◆ **Request**
Copy everything from the line containing "Choose the 6天4晚 3999人 package" down to the end of the entries, word for word, and leave the pictures out.

◆ **Input rows**
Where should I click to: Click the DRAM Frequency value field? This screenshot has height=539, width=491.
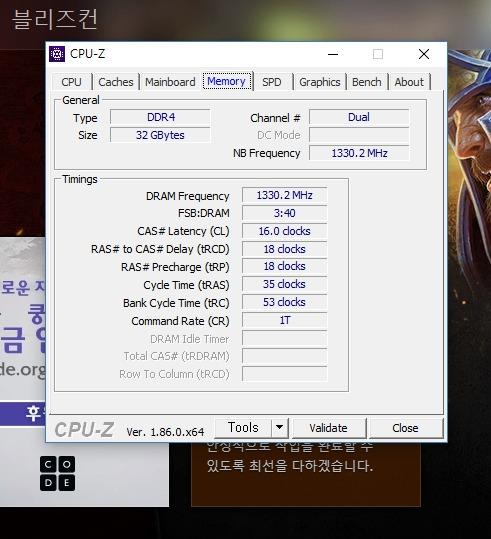tap(284, 195)
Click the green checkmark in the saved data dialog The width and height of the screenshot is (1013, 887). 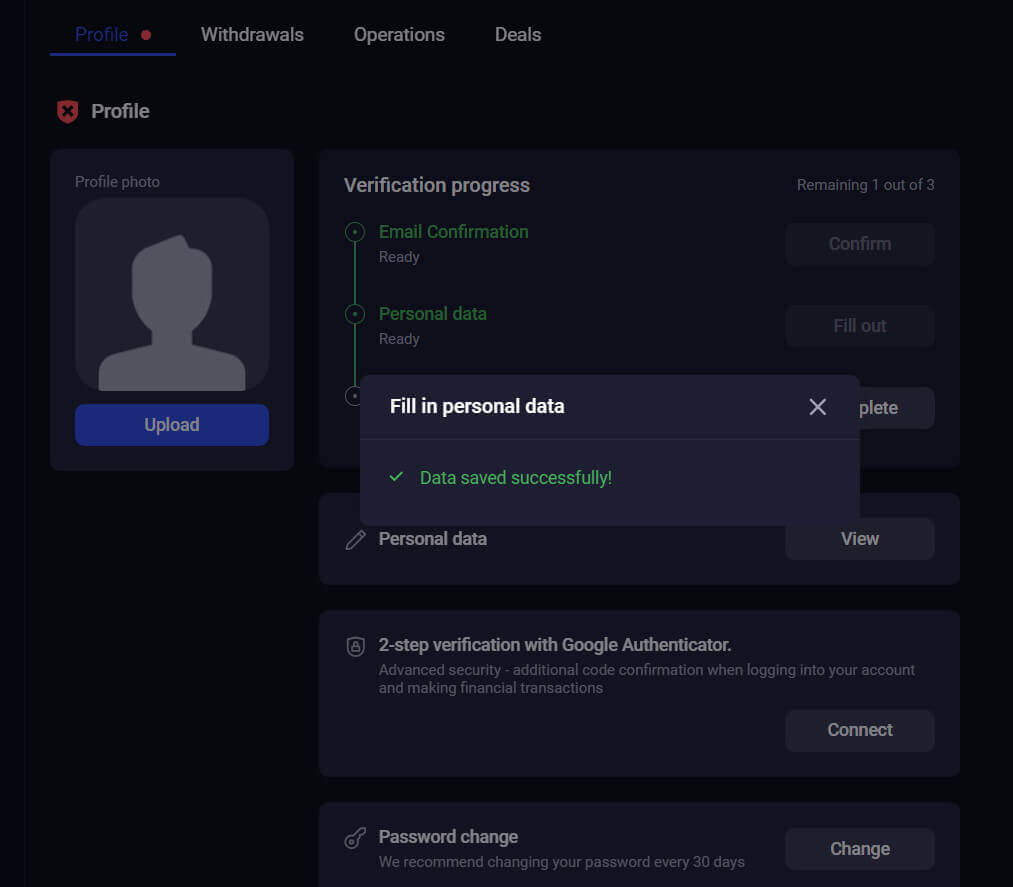pyautogui.click(x=398, y=478)
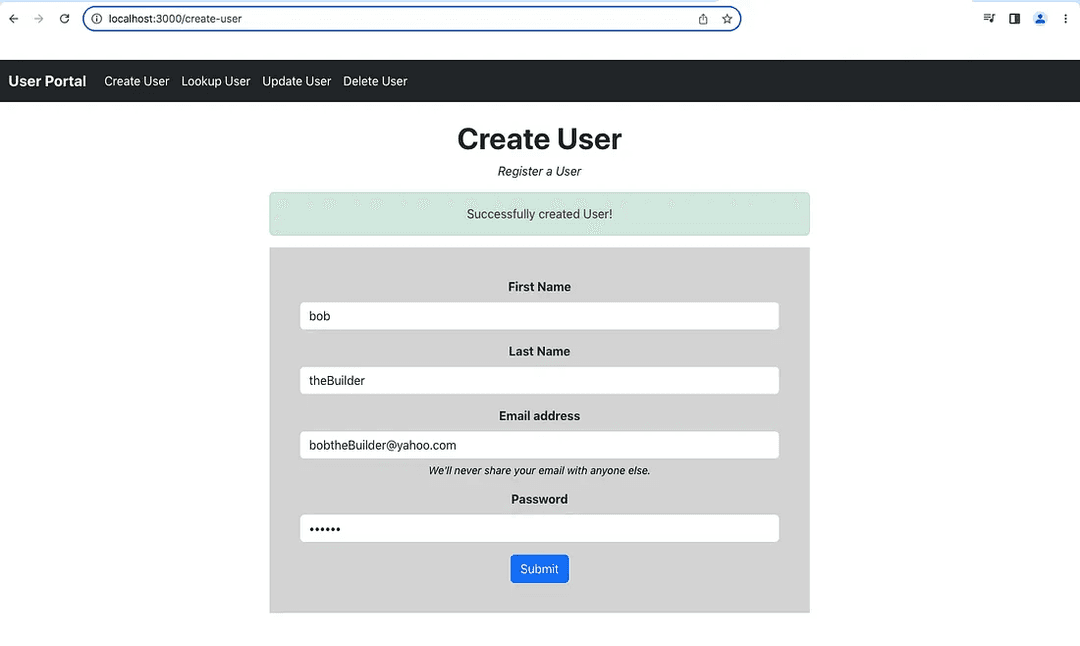Image resolution: width=1080 pixels, height=646 pixels.
Task: Select the Email address input
Action: pos(539,445)
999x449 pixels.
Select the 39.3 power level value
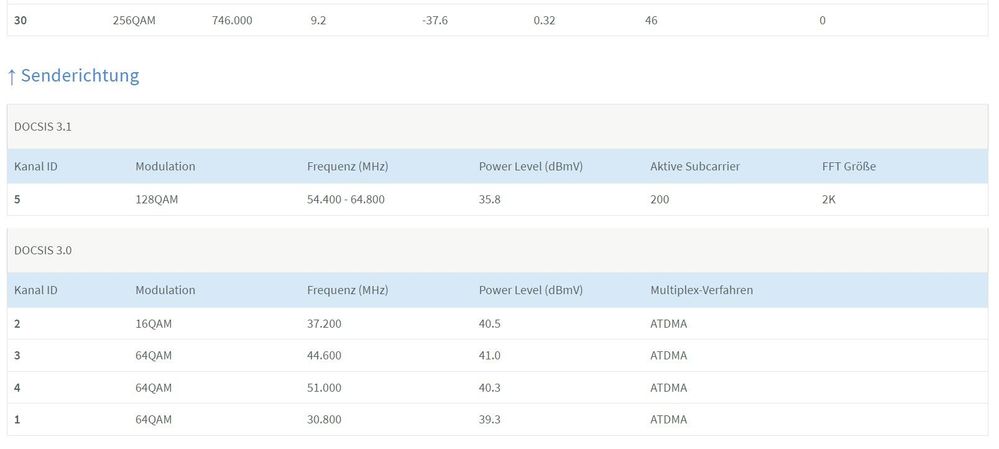point(490,419)
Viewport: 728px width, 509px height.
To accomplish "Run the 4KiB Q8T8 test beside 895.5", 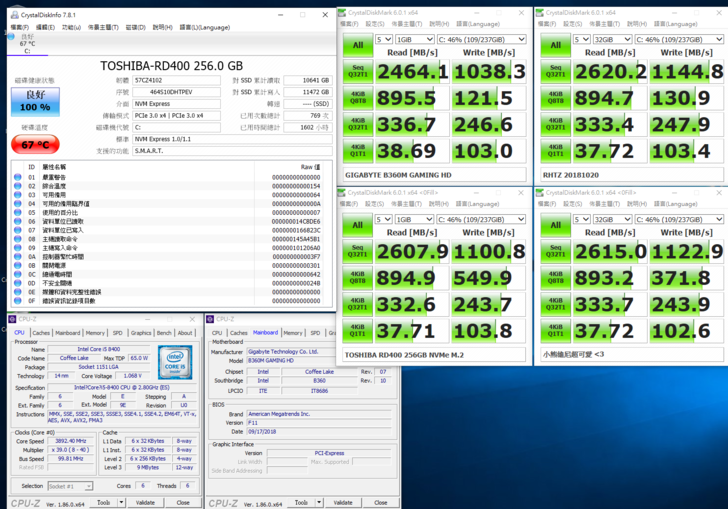I will tap(358, 98).
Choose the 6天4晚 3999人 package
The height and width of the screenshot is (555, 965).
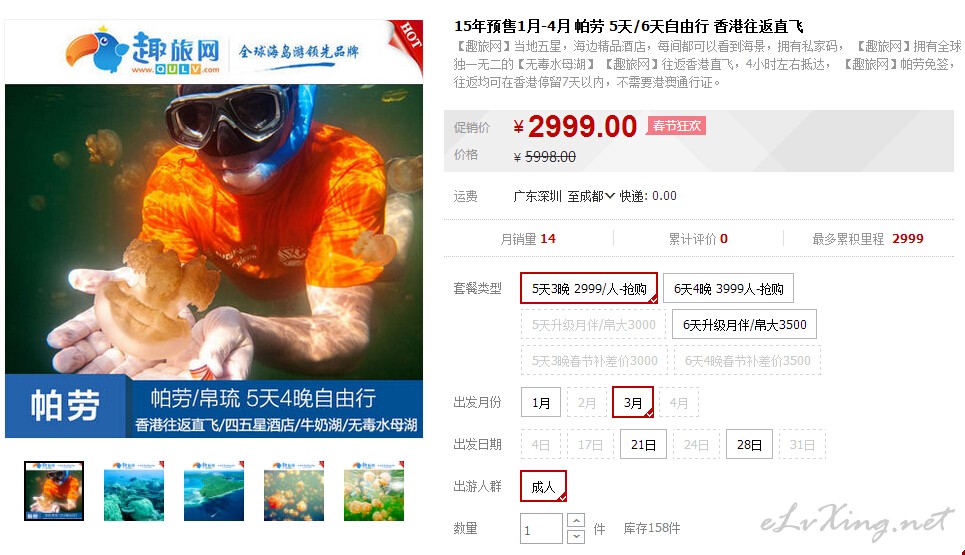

◆ **Complete response**
Choose the 6天4晚 3999人 package
The height and width of the screenshot is (555, 965).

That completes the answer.